Wilfried Fonck, secrétaire général d'un autre syndicat de gardiens de prison, l'Ufap-Unsa Justice, estime que les livraisons deviennent de plus en plus précises.
"Ils arrivent presque jusqu'à une fenêtre", a déclaré Fonck.
La plupart des commandes concernent du cannabis et des téléphones portables, mais aussi des brochettes, des merguez épicées, des couteaux en céramique ou des livres religieux, a-t-il expliqué.
Les services de livraison font de la publicité directement sur les réseaux sociaux et peuvent récupérer les marchandises auprès d'un ami ou d'un parent d'un détenu.
La plupart des drones sont les plus petits vendus en ligne, c'est pourquoi les emballages ne peuvent pas être trop lourds.
L'opérateur du drone se trouve généralement dans un rayon de deux à cinq kilomètres de la prison, avec des complices aux aguets.
Le drone vole souvent toutes lumières éteintes, guidé par la lumière que le détenu fait briller par la fenêtre.
Il suffit alors au détenu de passer son bras à travers les barreaux pour attraper la marchandise.
Avec moins de gardes la nuit, il y a moins de chances d'être attrapé.
"Tout au plus, vous pourrez procéder à des recherches surprises le lendemain matin", a expliqué Fonck. Mais cela était souvent compliqué car ceux qui stockaient la contrebande étaient souvent les détenus les plus discrets.

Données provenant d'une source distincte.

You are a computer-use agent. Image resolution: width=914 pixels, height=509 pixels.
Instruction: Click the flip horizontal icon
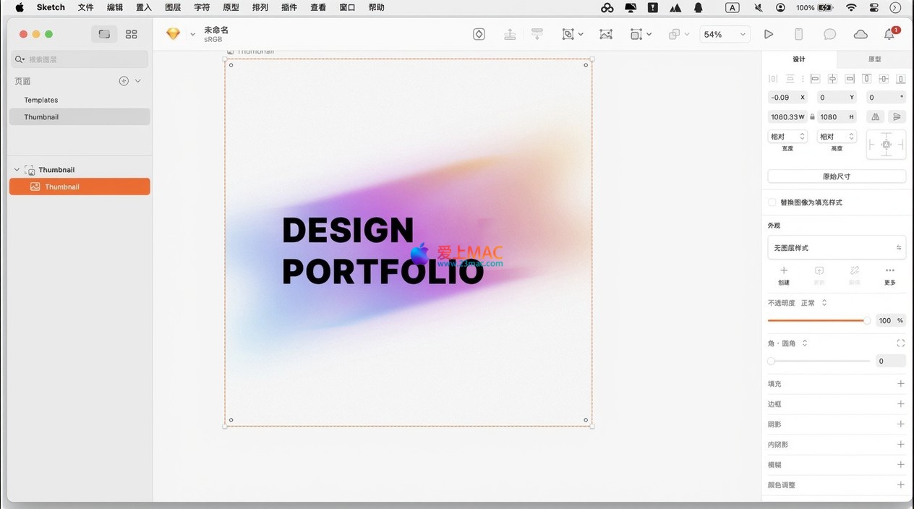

Les atteintes à la sécurité des drones ne sont pas aussi graves en France qu'en Équateur, où la police a désamorcé en septembre un avion chargé d'explosifs sur le toit d'une prison à sécurité maximale.
Mais les autorités françaises prennent toujours le problème au sérieux et commandent des équipements spécialisés pour y faire face en 2019 et 2021.
Le ministre de la Justice, Eric Dupond-Moretti, a déclaré en juillet de l'année dernière que le gouvernement avait dépensé plus de 12 millions d'euros (13 millions de dollars) en équipements pour dissuader " 95 % des menaces de drones ".
Cet équipement comprend des détecteurs pour attraper les drones au-dessus d'une prison, ainsi que des brouilleurs électromagnétiques pour paralyser les avions et les forcer à effectuer un atterrissage d'urgence.
Ces mesures ont connu un certain succès, certains contrebandiers étant contraints de revenir à l'ancienne technique consistant simplement à lancer des marchandises par-dessus les murs extérieurs de la prison.
Mais Gombert a déclaré que d'autres opérateurs de services de livraison par drones innovaient constamment pour surpasser les défenses aériennes.
"Certains hackers parviennent à contourner les zones protégées", a-t-il expliqué.
D'autres "testent à des altitudes plus élevées" pour éviter les dômes anti-drones.
Une autre source proche du dossier a déclaré que les autorités étaient souvent obligées de rattraper leur retard.
"Nous jouons à un jeu de Tom et Jerry", ont-ils déclaré.